AFTER SCHOOL CARE: This is something that tends to be forgotten. After school care is another transition that can be challenging. Certainly at prep level you go there to play, but you have to get there. For some kids that means walking across the playground, but for others it will involve getting a bus. The child needs to be prepared for that. They need to go and visit the after school care place. Sometimes it’s not a bad idea for kids to go to vacation care for a couple of days to get used to that transition. However this only works if the actual after school place they will be going to offers vacation care.

SPECIAL NEEDS: Often with children who have special needs, there will have been a very extensive transition to school program. This is generally instigated by the parent or kindy teacher. Providing the child is identified as having special needs, there is usually meetings between school representatives, principals, the teacher, kindy teacher and therapists of various sorts. They work out an individual plan for these children. Parents need to make sure this happens. If they know child has additional needs, the school has to be aware about it before they can do anything about it.

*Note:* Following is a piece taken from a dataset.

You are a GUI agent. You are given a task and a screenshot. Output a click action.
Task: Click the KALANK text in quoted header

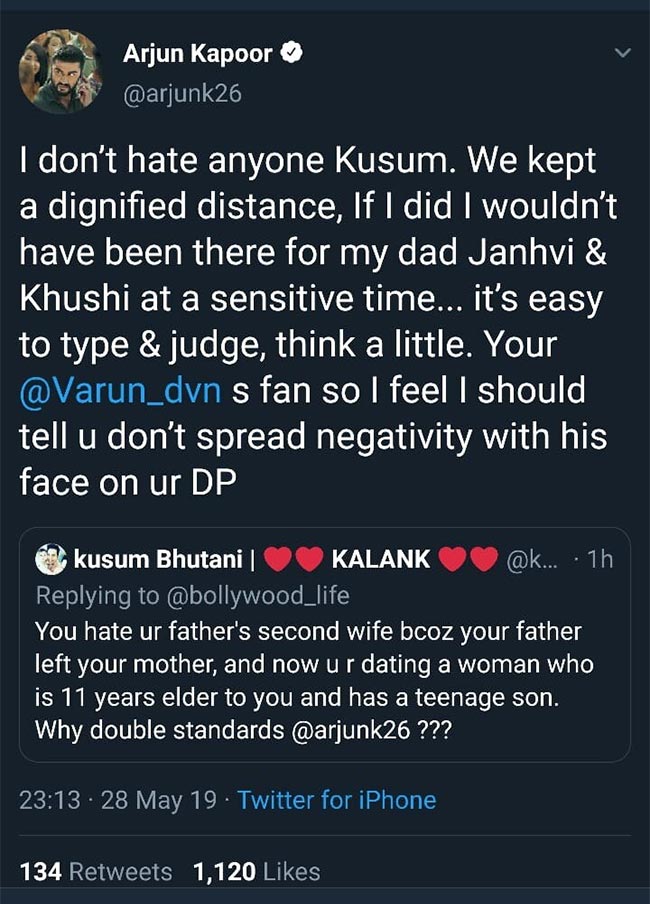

WHAT TO DO AT HOME: Don’t organise a big party to celebrate starting school in first week. Your child will be too tired – it’s a big change. Like many people, kids are not necessarily going to be ready to talk about their day as soon as they walk in the door or get in the car. Sometimes there needs to be tricks played to get the kids talking. Sometimes it’s worth parents just talking with teacher at end of the day and asking them how things are going. At least that gives the parent a way in by saying ‘Ms So and So said you enjoyed doing such and such today, would you like doing more of that at home?’ It’s all about communicating when you know more about what’s going on. Sometimes the child won’t want to talk and that’s OK. However, if they spend the first six months not wanting to talk you may want to have a yarn to the teacher about it.

WHAT IF MY CHILD COMES HOME UPSET? Before your child comes home upset, you need to know the teacher so you don’t have to get on the phone and start introducing yourself. You want to get straight down to the business and say ‘we have a problem’. It is a problem that everyone – the teacher, parent, school and child will have to work out together. It’s possible your child will come home and throw their bag down and say ‘I’m not going back there’ because of an incident. The parent needs to get straight onto the teacher. The big problem is if a parent tries to solve problem themselves as they only know part of the story.